N.B. politician remembers Bush as 'real human being' who helped him find son
Published Wednesday, December 5, 2018 12:31PM AST
Last Updated Wednesday, December 5, 2018 12:32PM AST
As the world pauses to remember George H.W. Bush, one New Brunswick politician has a special reason to honour the former president of the United States.
The Gulf War ended on Feb, 28, 1991, but Greg Thompson still hadn’t heard from his son, who was fighting as a member of the United States Army during the conflict overseas.
While waiting to hear word about his son, Greg Thompson Jr., the then-Progressive Conservative MP shared his concerns with President George H.W. Bush during a visit to Ottawa.
“He wanted to talk about my son and I explained that we were a little bit nervous and pensive, if you will, as to whether or not he’s OK, and the president said ‘You give me the detail on your son and I’ll find out for you’,” recalls Thompson.
“The fact is that when the president of the United States wants to know something about an individual soldier, there’s no stone left unturned.”
Greg Thompson Jr. was in Saudi Arabia when he received a phone call in the middle of the night from a major who identified himself as a staff member from the president’s office.
“Part of me was like, maybe this is some sort of joke somebody’s playing on me,” says the Gulf War veteran.
But it was no joke; the president of the United States was trying to track him down.

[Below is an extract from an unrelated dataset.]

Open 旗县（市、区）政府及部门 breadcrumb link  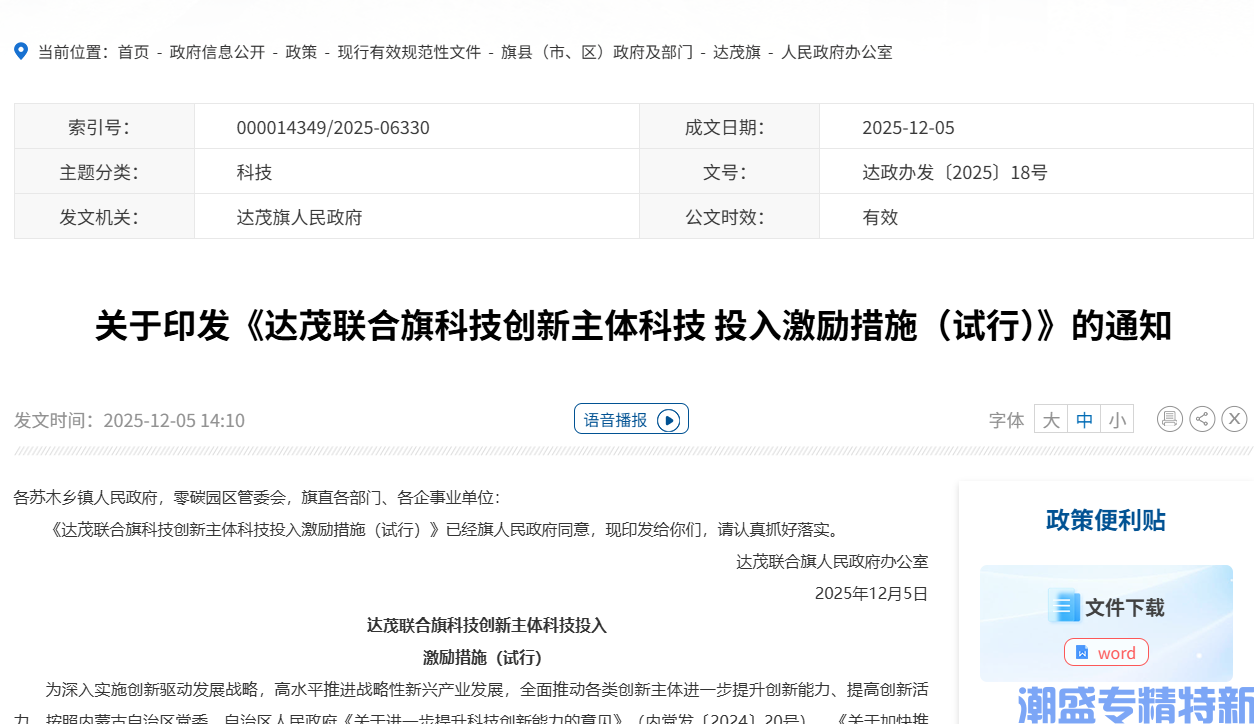597,52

“I mean, I was a private first class at the time in the U.S. Army, which is a huge army, and the president wants to find out how I am.”

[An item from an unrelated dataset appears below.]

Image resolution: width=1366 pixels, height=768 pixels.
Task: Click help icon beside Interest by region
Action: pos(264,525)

After the phone call, Thompson received a letter telling him that his son was alive and well, along with a handwritten note from the president himself.
“Dear Greg -- You must be very proud of this guy. We sure are,” read the note from the president, which was signed and dated March 14, 1991.

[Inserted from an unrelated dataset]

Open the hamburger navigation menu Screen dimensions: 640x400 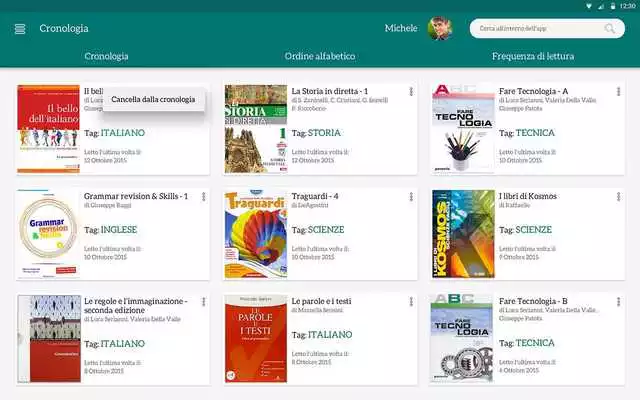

Thompson says the event is a testament to the kind of person Bush was.
“With his passing, it just kind of emphasizes how great a person he was,” says Thompson. “A real human being that understood others, especially those families that made the sacrifice to serve their country and so on.”
Wednesday is a national day of mourning in the United States as the former president is laid to rest. Bush died Friday at the age of 94.